Although we could generate triangles at random and then check that they are right triangles using a brute force approach, why would we do that when a variety of equations already let us generate the so-called “pythagorean triples” directly?

(defn pythagorean-triple [m n k]
"Uses Eulcid's formula to generate pythagorean triples."
(map #(* k %) [(- (* m m) (* n n)) (* 2 m n) (+ (* m m) (* n n))]))

(defn pythagorean-perimeters [p]
(let [sq (int (Math/sqrt p))]
(into #{}
(for [n (range 1 sq)
m (range (inc n) sq)
k (range 1 (/ p (+ (* m m) (* n n))))
t [(sort (pythagorean-triple m n k))]
:when (>= p (apply + t))]
t))))

(defn euler-39 []
(let [h (reduce (fn [hsh e]
(if (nil? (hsh e))
(assoc hsh e 1)
(assoc hsh e (inc (hsh e)))))
{}
(map #(apply + %) (pythagorean-perimeters 1000)))]
(reduce #(if (> (h %1) (h %2)) %1 %2) (keys h))))

(time (euler-39)) ;; "Elapsed time: 33.017842 msecs"

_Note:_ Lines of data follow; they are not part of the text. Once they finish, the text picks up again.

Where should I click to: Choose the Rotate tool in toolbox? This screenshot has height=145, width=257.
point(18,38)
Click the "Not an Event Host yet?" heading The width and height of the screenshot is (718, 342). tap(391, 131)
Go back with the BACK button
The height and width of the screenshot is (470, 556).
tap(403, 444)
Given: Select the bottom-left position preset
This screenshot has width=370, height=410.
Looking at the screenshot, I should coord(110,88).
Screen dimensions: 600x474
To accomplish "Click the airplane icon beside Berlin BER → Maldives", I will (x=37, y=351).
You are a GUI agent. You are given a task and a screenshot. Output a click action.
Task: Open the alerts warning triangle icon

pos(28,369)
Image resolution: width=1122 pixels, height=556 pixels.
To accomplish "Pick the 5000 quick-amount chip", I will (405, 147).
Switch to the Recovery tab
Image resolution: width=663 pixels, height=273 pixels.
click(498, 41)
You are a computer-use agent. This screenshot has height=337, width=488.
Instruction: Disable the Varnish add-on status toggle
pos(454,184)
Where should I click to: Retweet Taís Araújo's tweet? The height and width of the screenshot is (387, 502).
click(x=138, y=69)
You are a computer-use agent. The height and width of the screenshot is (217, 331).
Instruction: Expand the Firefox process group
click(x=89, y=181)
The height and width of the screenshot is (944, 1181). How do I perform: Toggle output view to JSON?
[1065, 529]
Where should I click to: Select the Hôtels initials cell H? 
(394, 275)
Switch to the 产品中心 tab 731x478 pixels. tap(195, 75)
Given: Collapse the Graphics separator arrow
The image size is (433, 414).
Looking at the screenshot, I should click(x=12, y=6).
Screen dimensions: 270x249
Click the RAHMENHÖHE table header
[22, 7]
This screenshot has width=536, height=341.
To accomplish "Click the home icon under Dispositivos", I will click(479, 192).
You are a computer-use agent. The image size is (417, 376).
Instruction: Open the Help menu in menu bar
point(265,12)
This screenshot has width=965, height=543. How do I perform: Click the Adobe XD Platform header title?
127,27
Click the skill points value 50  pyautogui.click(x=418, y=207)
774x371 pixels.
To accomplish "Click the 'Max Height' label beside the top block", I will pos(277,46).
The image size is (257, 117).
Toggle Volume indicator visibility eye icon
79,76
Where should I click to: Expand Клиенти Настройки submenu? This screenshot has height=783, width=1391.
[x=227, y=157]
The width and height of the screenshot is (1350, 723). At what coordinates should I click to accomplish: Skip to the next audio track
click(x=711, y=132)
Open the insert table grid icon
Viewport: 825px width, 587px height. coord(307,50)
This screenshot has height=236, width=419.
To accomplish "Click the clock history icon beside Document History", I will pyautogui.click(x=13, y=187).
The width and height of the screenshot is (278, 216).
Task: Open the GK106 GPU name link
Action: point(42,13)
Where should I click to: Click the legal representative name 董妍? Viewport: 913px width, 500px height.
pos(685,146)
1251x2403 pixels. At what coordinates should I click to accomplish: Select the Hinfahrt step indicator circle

Writing pythagorean-perimeters was a little tricky, but once that was in place, pushing everything into a hashmap was a simple way to record the number of ways a particular perimeter could be formed. Performance seems very good, although I think euler-39 could still be improved somehow by using a standard sequence function…

(defn euler-39 []
(let [h (frequencies (map #(apply + %) (pythagorean-perimeters 1000)))]
(reduce #(if (> (h %1) (h %2)) %1 %2) (keys h))))

Ahh, that’s much better.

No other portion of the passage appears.